--- Begin Document segment ---
NIP-05 - Mapping Nostr keys to DNS-based internet identifiers

Related scripts

process_identity_nip05.rb
process_identity_nip05_gravatar.rb

Example Queries

-- Query for all nip05 events
select * from events where kind = 0 and content like '%"nip05":%'
-- OR
select DISTINCT on (pubkey) pubkey, content from events where kind = 0 and content like '%"nip05":%' AND delete_event_id IS NULL ORDER BY pubkey, created_at desc

-- Query for all identities with verified nip5
select * from identities where nip05 IS NOT NULL AND nip05_verified_at IS NOT NULL

Note: The process_identity_nip05.rb script removes the nip05 _@ prefix (as per the NIP), which means it will be a root domain, and not a full email.

NIP-08 - Handling Mentions

Related scripts

process_follow_mention_count.rb

Example Queries

-- Show has the most mentions?
select e.pubkey, i."name", COUNT(et.id) as count from tags t
join events_tags et on et.tag_id = t.id
join events e on e.id = et.event_id
join identities i on e.identity_id = i.id
and t.key = 'p'
and e.kind = 1
group by e.pubkey, i."name"
order by count desc

-- Events sorted by most referenced with an e-tag (aka. most replies or decedents)
select e.event_id, i.name, e."content", e.kind , count(*)
from tags t
join events_tags et ON et.tag_id = t.id
join events e on e.event_id = t.value
join identities i on i.pubkey = e.pubkey
where t."key" = 'e'
group by t.value, t.id, e.event_id, e."content", e.kind, i.name
order by count desc

-- TODO: Count number of mentions for a user?
--- End Document segment ---
--- Begin Material ---
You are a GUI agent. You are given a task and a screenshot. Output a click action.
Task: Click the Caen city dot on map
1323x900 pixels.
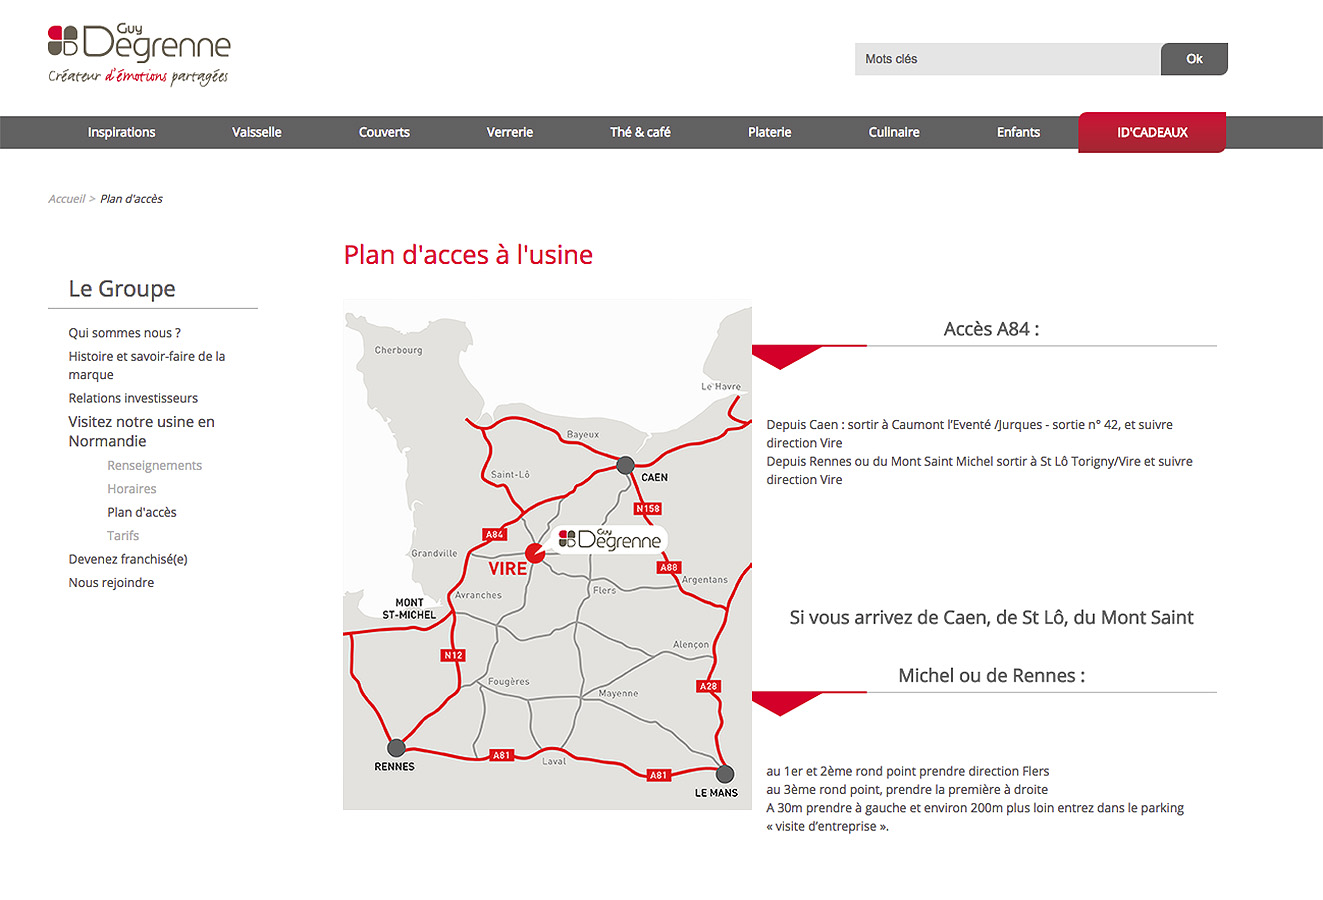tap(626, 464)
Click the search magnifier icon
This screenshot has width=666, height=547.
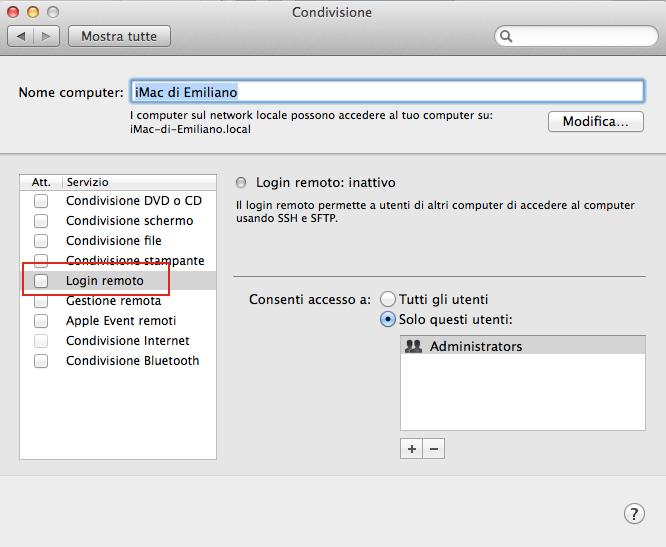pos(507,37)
--- End Material ---
--- Begin Material ---
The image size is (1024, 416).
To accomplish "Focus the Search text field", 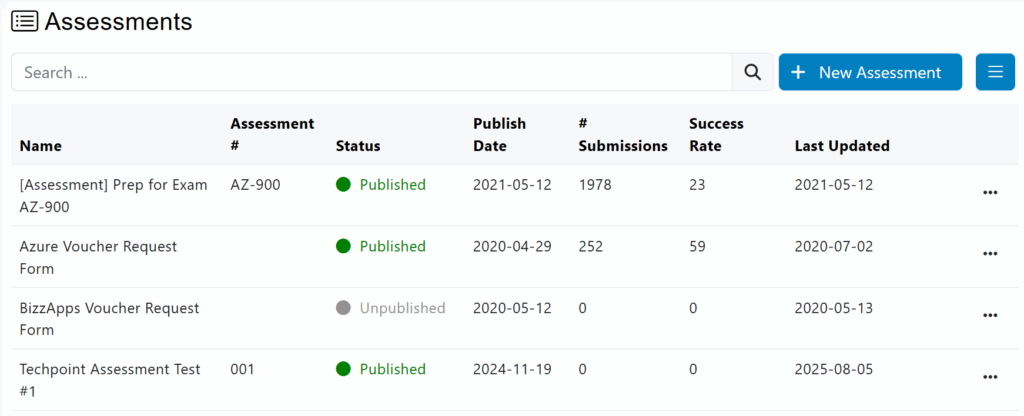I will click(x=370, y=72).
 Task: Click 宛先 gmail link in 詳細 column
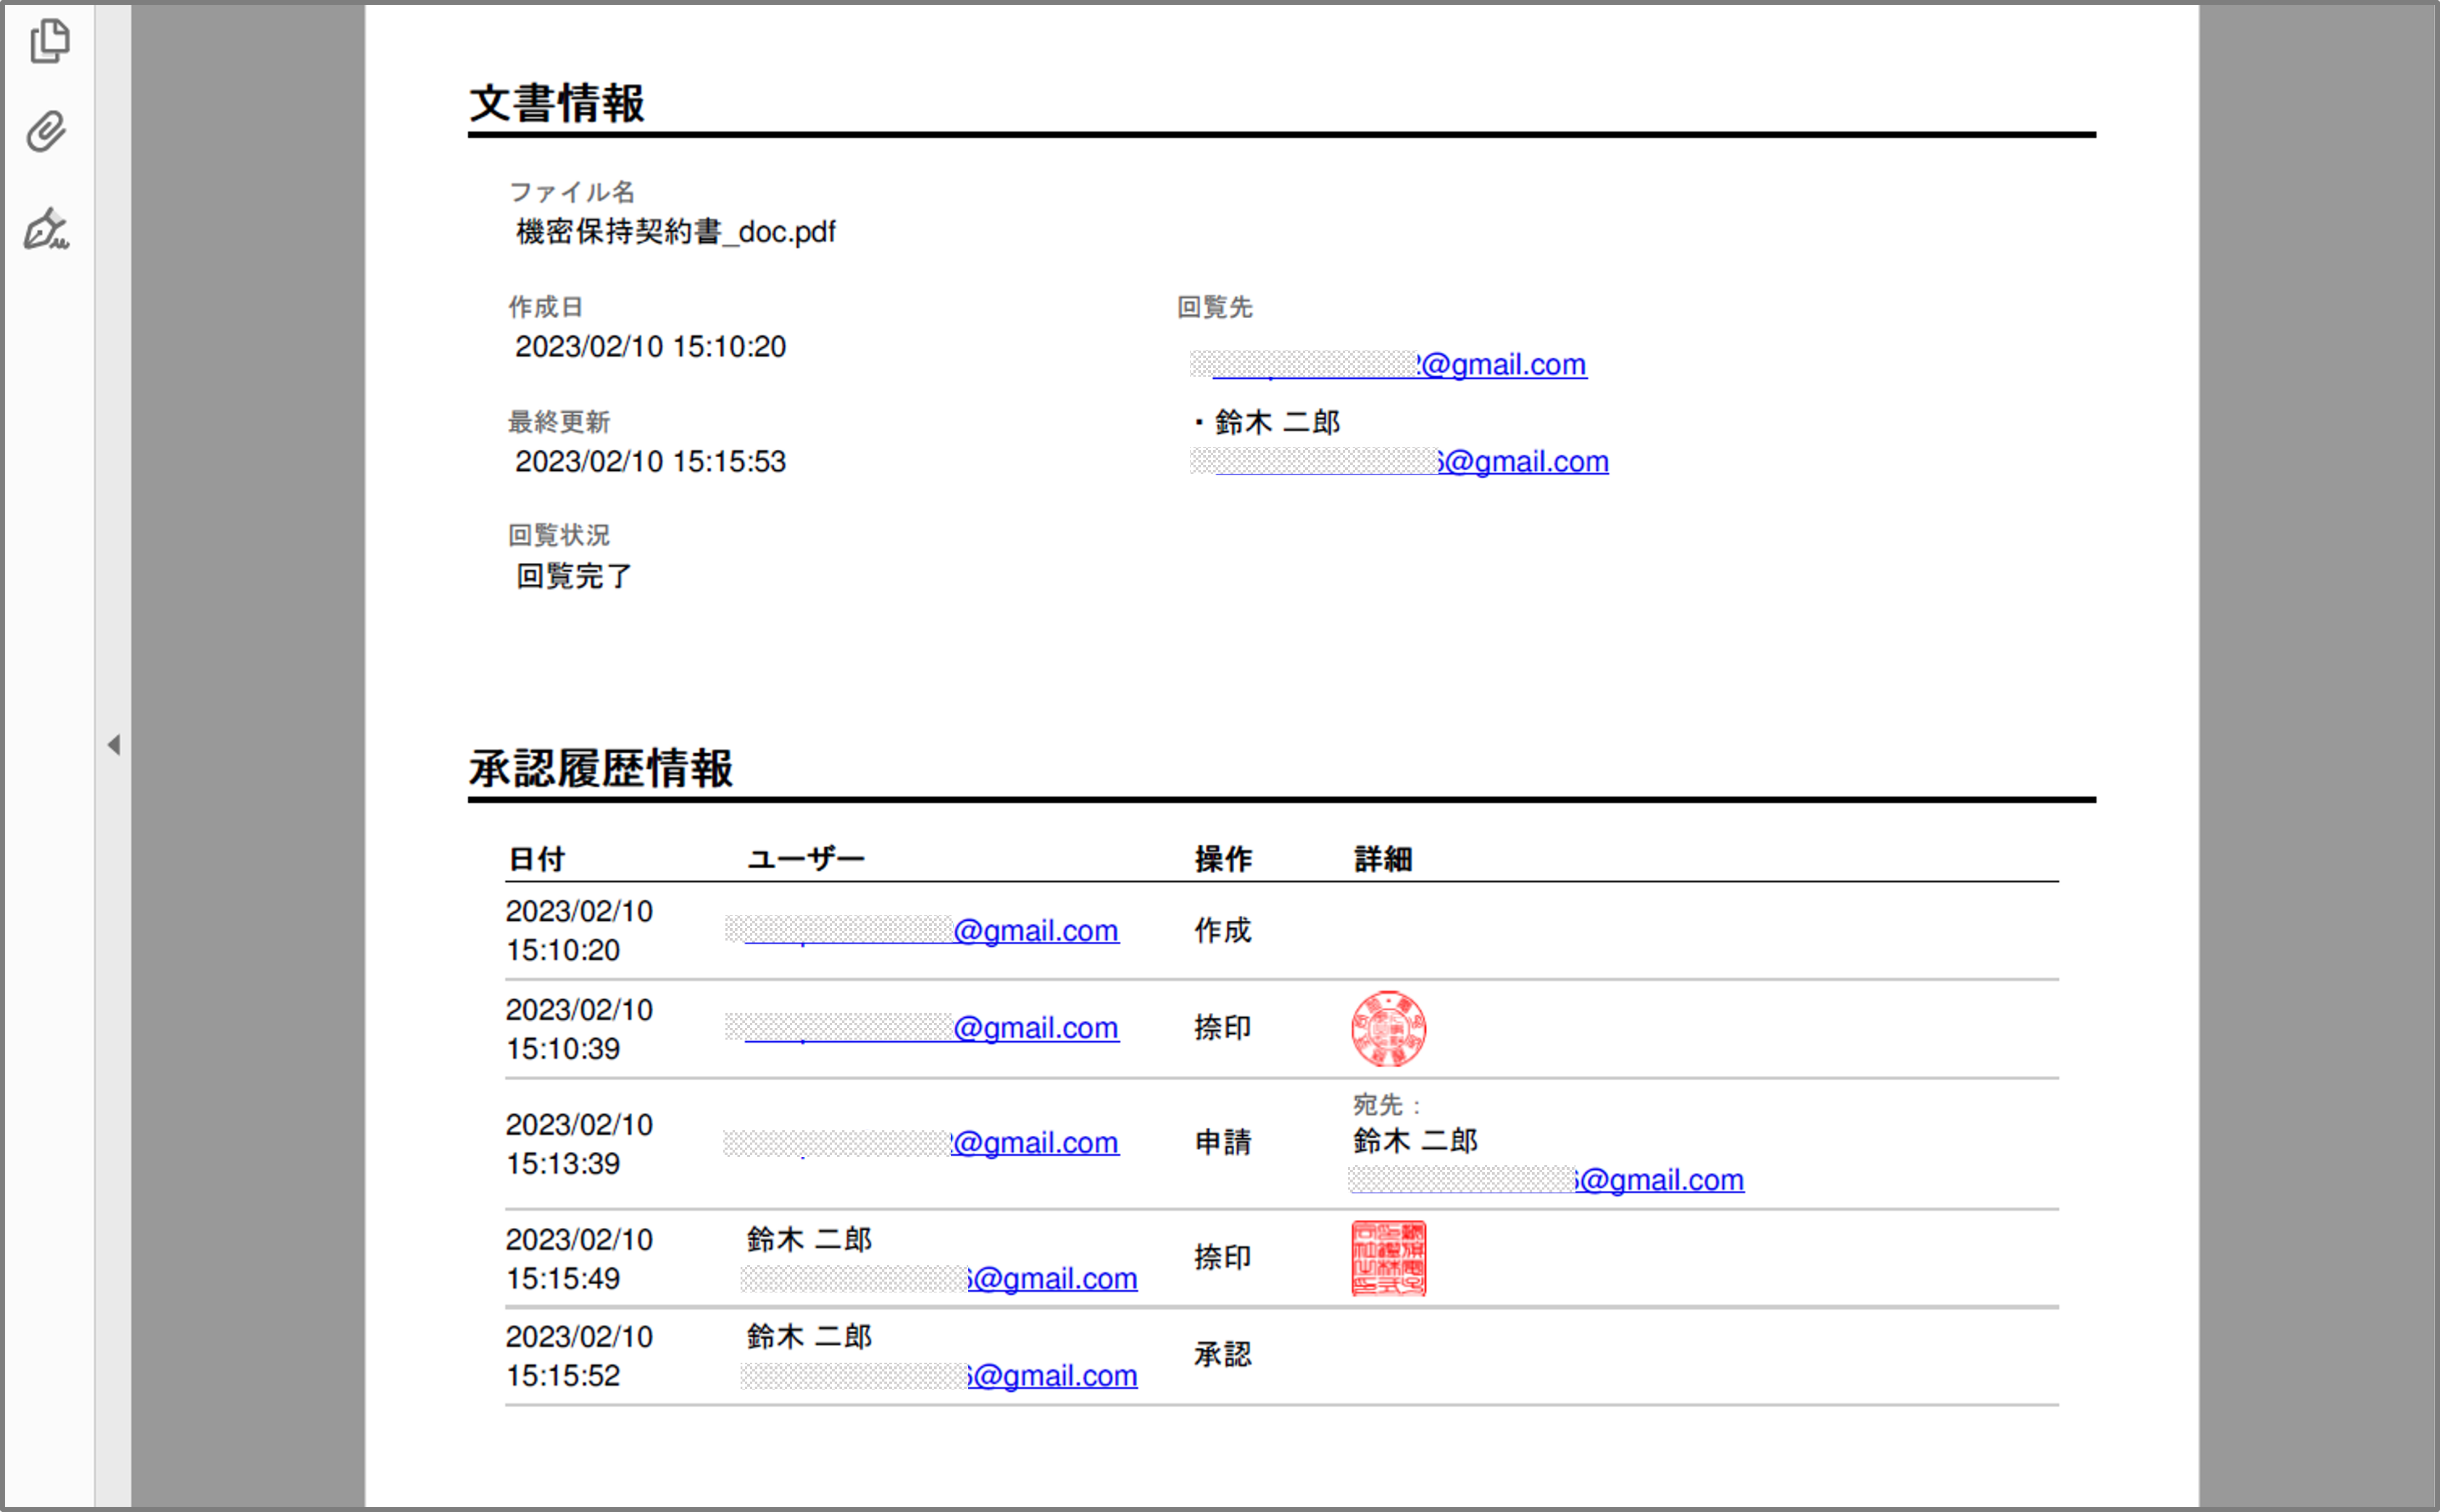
--- End Material ---
The tasks:
1 – List every script file named in the Nostr NIP notes.
2 – Format the lines of the entries between the ones containing "Click the search magnifier icon" and "pos(507,37)", inclusive, as a numbered list without blank lines. Leave out the pictures.
The entries have nothing to do with the Nostr NIP notes.

Final answers:
1 –
process_identity_nip05.rb
process_identity_nip05_gravatar.rb
process_follow_mention_count.rb

2 –
1. Click the search magnifier icon
2. This screenshot has width=666, height=547.
3. pos(507,37)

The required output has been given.